- Work item
How many lines in the material below contain the word "showing"? Answer with the number alone.

Start of Supplied material

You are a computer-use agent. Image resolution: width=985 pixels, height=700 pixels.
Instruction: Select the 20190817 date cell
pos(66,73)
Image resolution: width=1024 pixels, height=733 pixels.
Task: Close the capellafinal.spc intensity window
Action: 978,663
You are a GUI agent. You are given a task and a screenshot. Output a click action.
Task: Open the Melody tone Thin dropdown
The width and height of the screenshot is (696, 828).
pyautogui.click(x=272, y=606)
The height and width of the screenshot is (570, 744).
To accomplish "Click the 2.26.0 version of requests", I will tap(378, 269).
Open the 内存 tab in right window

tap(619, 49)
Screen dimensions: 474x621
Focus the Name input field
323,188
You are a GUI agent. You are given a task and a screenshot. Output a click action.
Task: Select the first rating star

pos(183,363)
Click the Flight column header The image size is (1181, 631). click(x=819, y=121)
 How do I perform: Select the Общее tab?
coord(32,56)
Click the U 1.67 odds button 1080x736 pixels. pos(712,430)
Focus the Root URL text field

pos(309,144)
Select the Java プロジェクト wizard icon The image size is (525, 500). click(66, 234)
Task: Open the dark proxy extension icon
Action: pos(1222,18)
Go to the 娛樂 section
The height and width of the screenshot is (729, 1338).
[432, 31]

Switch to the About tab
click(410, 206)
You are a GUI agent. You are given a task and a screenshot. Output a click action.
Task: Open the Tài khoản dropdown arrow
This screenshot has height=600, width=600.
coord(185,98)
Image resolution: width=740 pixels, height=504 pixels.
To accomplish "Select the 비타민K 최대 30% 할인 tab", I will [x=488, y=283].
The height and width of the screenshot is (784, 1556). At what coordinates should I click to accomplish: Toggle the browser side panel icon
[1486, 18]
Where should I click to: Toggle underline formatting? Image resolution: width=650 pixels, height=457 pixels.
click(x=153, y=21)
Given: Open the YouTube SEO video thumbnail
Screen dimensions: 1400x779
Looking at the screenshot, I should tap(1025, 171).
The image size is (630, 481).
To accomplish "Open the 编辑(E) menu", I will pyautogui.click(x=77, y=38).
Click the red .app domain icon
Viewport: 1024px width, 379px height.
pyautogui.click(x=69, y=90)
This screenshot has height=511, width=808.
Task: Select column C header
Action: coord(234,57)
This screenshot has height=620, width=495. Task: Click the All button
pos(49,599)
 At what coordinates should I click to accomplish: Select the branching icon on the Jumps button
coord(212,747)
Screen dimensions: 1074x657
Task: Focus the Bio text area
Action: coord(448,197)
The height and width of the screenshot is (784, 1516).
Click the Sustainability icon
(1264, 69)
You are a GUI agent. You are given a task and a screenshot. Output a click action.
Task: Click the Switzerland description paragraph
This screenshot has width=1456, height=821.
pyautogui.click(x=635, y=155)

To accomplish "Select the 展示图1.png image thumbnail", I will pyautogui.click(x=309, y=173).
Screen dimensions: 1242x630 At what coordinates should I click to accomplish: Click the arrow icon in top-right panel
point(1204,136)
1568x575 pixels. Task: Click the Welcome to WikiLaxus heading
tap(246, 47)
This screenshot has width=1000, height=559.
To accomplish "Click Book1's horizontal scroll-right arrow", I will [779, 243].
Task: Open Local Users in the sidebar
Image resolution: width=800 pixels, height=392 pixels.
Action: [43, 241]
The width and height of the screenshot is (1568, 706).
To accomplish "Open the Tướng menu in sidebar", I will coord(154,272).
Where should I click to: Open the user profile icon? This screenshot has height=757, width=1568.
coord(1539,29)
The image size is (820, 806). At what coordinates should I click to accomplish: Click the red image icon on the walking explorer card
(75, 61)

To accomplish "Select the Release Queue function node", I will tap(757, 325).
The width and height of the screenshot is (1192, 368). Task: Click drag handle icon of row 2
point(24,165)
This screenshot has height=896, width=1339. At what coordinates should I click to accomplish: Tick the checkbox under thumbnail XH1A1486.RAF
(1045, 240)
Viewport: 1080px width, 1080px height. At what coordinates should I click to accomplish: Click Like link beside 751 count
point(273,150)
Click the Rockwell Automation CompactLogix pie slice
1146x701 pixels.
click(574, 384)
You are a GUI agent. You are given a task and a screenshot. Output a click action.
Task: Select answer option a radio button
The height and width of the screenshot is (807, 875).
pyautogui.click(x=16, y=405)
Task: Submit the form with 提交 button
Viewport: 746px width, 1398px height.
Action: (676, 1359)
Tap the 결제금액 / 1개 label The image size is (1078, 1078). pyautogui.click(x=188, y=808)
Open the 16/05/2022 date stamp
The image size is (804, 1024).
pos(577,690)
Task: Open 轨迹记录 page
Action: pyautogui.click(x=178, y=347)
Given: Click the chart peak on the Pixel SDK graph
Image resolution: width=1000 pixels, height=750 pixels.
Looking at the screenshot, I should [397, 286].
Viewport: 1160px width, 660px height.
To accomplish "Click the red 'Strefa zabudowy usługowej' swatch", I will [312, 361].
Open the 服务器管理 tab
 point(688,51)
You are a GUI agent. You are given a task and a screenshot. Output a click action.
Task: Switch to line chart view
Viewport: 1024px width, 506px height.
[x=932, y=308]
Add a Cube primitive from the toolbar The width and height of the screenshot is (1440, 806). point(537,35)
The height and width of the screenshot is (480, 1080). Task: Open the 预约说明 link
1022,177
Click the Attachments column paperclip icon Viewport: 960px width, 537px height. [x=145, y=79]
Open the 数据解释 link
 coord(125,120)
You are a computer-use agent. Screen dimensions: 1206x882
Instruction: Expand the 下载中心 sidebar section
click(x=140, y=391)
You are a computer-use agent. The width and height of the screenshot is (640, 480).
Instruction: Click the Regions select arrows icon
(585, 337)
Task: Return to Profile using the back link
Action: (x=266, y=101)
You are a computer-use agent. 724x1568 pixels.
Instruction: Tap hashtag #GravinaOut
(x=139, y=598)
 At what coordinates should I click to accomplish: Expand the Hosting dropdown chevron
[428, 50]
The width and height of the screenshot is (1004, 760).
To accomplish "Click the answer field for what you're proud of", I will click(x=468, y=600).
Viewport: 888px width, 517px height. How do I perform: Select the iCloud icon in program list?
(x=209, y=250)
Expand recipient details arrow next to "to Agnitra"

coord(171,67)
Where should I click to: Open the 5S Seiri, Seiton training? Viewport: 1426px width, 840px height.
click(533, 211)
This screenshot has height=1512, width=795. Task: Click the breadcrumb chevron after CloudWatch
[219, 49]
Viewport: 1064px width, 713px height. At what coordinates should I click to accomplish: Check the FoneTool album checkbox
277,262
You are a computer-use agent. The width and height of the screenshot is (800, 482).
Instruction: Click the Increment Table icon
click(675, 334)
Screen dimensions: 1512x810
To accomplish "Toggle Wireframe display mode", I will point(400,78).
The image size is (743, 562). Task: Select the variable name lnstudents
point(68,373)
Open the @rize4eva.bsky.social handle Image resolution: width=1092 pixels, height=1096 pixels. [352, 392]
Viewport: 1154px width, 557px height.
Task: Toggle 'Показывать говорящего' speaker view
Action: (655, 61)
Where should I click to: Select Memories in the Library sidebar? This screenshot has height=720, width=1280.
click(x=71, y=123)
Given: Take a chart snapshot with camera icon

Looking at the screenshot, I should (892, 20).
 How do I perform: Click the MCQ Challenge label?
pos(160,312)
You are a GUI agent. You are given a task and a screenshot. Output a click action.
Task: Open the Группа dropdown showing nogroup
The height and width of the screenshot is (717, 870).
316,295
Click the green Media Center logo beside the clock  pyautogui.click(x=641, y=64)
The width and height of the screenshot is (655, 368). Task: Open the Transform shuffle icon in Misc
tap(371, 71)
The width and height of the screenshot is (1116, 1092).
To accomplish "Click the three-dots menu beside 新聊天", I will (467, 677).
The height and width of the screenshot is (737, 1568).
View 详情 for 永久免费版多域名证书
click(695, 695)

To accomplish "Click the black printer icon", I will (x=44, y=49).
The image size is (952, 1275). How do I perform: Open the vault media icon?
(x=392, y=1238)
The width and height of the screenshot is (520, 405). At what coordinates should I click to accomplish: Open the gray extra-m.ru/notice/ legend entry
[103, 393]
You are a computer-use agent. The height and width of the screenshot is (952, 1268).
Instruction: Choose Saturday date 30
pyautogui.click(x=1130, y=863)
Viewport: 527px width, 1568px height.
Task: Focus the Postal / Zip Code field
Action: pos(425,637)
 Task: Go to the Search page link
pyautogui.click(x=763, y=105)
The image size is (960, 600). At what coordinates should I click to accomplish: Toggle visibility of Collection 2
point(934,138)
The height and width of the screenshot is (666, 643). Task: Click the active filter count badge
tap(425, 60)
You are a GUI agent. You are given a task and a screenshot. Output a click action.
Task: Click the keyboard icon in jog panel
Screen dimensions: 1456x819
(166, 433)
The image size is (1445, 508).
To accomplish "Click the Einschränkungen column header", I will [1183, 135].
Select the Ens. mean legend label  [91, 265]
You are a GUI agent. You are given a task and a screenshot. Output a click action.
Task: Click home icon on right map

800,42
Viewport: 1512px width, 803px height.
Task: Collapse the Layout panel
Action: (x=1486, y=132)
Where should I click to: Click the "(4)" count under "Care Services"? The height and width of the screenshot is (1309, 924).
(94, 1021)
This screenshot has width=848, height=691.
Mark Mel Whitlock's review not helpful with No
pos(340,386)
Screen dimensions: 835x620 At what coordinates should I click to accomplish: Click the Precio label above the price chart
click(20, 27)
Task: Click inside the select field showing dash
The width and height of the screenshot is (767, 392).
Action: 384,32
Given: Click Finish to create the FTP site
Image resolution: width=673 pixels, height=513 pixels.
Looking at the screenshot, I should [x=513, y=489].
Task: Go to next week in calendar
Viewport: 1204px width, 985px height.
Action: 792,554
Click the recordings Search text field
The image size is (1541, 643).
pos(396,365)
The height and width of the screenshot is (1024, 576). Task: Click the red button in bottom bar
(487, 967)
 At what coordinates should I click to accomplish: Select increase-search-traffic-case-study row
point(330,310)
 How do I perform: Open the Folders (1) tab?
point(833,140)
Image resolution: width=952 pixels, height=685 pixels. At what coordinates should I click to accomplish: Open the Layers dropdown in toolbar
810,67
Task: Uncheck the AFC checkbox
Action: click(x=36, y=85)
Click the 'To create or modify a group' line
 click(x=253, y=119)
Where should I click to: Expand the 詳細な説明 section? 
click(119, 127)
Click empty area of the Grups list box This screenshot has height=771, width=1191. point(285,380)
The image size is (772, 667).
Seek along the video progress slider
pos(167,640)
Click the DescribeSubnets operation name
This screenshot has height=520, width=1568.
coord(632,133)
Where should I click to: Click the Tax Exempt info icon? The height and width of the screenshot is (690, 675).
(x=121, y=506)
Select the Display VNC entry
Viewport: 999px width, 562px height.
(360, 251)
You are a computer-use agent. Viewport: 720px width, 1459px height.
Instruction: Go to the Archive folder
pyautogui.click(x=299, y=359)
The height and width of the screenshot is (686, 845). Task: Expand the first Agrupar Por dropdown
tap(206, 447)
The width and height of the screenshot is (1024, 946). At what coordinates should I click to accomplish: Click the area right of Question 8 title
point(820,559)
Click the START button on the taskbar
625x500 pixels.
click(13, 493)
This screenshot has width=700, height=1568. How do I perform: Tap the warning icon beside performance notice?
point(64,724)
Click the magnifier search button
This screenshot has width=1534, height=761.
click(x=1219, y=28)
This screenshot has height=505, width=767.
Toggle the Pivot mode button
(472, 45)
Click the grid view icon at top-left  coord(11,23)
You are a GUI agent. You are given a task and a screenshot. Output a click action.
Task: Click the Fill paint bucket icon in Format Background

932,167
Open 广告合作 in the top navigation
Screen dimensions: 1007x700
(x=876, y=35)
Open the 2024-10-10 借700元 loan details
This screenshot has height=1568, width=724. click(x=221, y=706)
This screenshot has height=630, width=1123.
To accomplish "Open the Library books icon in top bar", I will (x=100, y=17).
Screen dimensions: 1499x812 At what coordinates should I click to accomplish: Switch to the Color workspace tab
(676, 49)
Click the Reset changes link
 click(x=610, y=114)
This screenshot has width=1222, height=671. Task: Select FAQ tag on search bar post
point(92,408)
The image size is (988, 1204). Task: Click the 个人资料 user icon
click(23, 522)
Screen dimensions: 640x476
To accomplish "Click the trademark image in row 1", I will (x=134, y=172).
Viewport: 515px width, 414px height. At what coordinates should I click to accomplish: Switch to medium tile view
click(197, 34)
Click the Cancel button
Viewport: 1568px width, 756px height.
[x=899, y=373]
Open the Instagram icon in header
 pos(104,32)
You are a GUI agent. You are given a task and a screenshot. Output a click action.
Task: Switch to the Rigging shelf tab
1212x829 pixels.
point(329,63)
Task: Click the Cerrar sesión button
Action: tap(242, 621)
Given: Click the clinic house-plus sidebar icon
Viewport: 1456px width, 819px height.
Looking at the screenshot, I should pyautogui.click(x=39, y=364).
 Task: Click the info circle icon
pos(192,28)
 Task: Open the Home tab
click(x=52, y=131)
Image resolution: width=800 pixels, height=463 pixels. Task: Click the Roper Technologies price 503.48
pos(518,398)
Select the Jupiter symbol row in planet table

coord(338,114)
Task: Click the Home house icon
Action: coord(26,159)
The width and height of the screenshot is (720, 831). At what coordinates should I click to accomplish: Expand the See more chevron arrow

End of Supplied material

- Result of this task
2